Am Abend vor seiner Hinrichtung hat sich Jesus mit einem engeren Jüngerkreis zu einem gemeinsamen Mahl getroffen. Das berichten alle vier Evangelien und auch Paulus. Ob das ein jüdisches Pessach-Mahl (mit Osterlamm) war, wie die ersten drei Evangelien erzählen, oder „nur“ ein Essen in zeitlicher Nähe zum Pessach-Fest, wie das Johannesevangelium angibt, lässt sich nicht mehr sicher sagen. Die Bibelwissenschaft folgt großteils Johannes. In jedem Fall war dieser Abend von der Pessach-Stimmung geprägt. Zu Pessach (aramäisch Pas:cha) feiern jüdische Familien alljährlich die Befreiung Israels aus der ägyptischen Sklaverei zu Moses Zeiten. Frohe Dankbarkeit für die göttliche Rettung in der Vorzeit paart sich mit der Hoffnung auf endgültige Erlösung.

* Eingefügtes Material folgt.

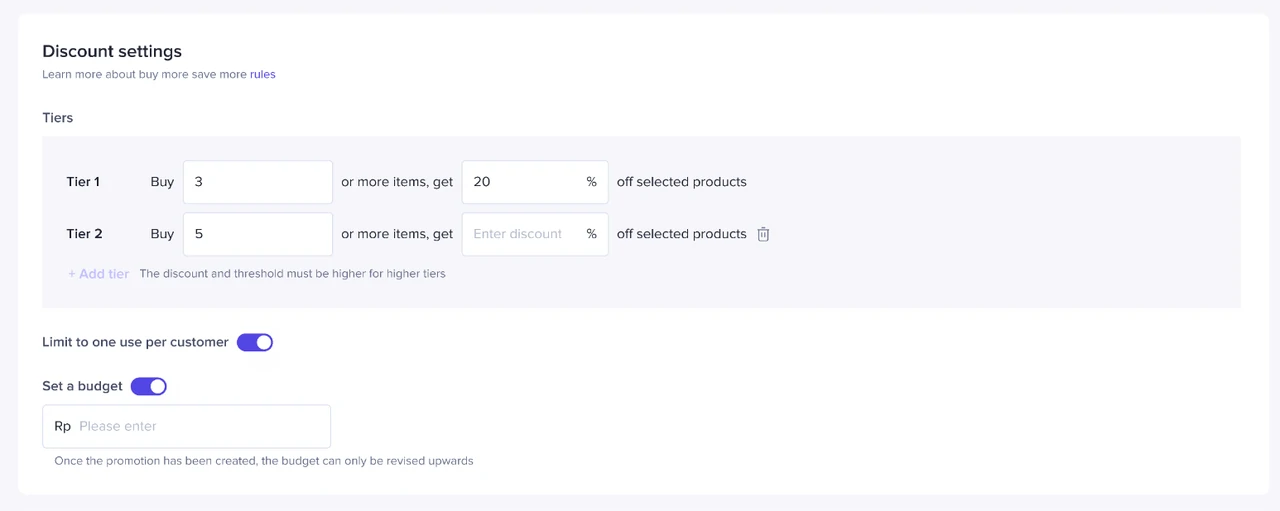
Task: Click the Rp budget amount input
Action: (200, 426)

Das Johannesevangelium erzählt, wie Jesus sich bei dieser Zusammenkunft zum Diener seiner Jünger macht, ihnen die Füße wäscht und sie zugleich zur gegenseitigen Liebe mahnt: „Ihr sagt zu mir Meister und Herr und ihr nennt mich mit Recht so; denn ich bin es. Wenn nun ich, der Herr und Meister, euch die Füße gewaschen habe, dann müsst auch ihr einander die Füße waschen. Ich habe euch ein Beispiel gegeben, damit auch ihr so handelt, wie ich an euch gehandelt habe.“ (Joh 13,13–15) Jesus lebt vor: Liebe ist die Kraft der Erlösung.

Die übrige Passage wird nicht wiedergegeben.